作業目標 »
本文に基づき、次の問いに答えてください。
1. 2009年の醸造で、Rosatoに生じた問題は何ですか。
2. ロザートにブレンドされたのは、何用に仕込まれていたメルローのどれだけの量ですか。
3. Beraceという名前は、どの二つの畑の名前から付けられましたか。

本文 »

--------------------------------

La Querciola:クエルチョーラ(区画名としての)のサンジョヴェーゼとアリカンテで造るワイン
Passito:アレアーティコのパッシート
というもので、この考えに則して2009年は醸造を行うことにしましたが、問題発生。Rosatoの揮発酸が異様に高くなってしまう。当初は、フランチェスカに少々文句じみたことを言ってたらしいのですが、「ファブリーツィオ、そうは言うけど私、ワインに携わり始めたばかりなんだけど…。もう少し頻繁に山から下りて来てくれてもいいんじゃない?」。フランチェスカ、君が正しいっ!
なぜ揮発酸が高くなったと思うのかをフランチェスカに聞いたところ、「ファブリーツィオも理由が良く分からないって言ってるわ。もしかしたら、ブドウの樹や酵母たちがファブリーツィオではなく、いきなり私に世話されることになったから、へそ曲げちゃったのかもしれないわね!それは冗談としても、今回のことは天から私に下された試練だと思って受け入れることにしたの、自然が相手なわけだし。」。当時26歳だったと思うのですが、この達観ぶり・・・ビビリました。
で、軌道修正を図るべくこういう措置が取られました。
軽い赤ワイン用に仕込まれていたメルローの半量をロザートにブレンドし、ワイン中の揮発酸の割合を減らし、しばらく寝かせることで多少まろやかになってくれることを期待してみたのですが、2011年春時点ではリリースは難しそう(つまり廃棄処分されそう)とのこと。
フォルナーチェの畑で獲れたサンジョヴェーゼはまだ樹齢が若いこともあり、ワインとしては美味しいが、La Querciolaと渡り合えるような表現力がないとファブリーツィオは考え、残った軽赤メルローとブレンド、2011年春にボトリングされました!言わずもがなですがひじょーーーに美味しい!!メルローの植わる畑の名前Beruzzoとこのワインに使用したサンジョヴェーゼ植わる畑FornaceからBeraceという名前になりました。V.d.T.Rossoのようなお値段でリリースされる予定(日本入荷は今冬でしょうか)ですのでこちらもお楽しみに!

--------------------------------

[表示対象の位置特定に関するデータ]
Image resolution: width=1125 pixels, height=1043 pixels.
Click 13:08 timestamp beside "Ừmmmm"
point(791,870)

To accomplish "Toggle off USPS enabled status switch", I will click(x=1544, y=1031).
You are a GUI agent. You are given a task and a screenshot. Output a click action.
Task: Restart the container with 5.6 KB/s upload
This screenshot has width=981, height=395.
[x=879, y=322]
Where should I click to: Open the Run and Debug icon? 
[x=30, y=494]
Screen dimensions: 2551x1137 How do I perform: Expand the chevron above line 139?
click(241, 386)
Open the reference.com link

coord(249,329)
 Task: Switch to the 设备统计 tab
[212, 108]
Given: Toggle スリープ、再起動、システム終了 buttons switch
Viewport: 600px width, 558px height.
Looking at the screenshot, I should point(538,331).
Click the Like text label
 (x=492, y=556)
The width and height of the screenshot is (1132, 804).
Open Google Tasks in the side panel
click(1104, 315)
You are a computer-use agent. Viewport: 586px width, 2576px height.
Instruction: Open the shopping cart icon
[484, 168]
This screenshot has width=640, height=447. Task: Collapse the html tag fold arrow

--------------------------------

解答 »
1. 揮発酸が異様に高くなってしまったことです。
2. 軽い赤ワイン用に仕込まれていたメルローの半量です。
3. メルローの植わる畑Beruzzoと、このワインに使用したサンジョヴェーゼの植わる畑Fornaceです。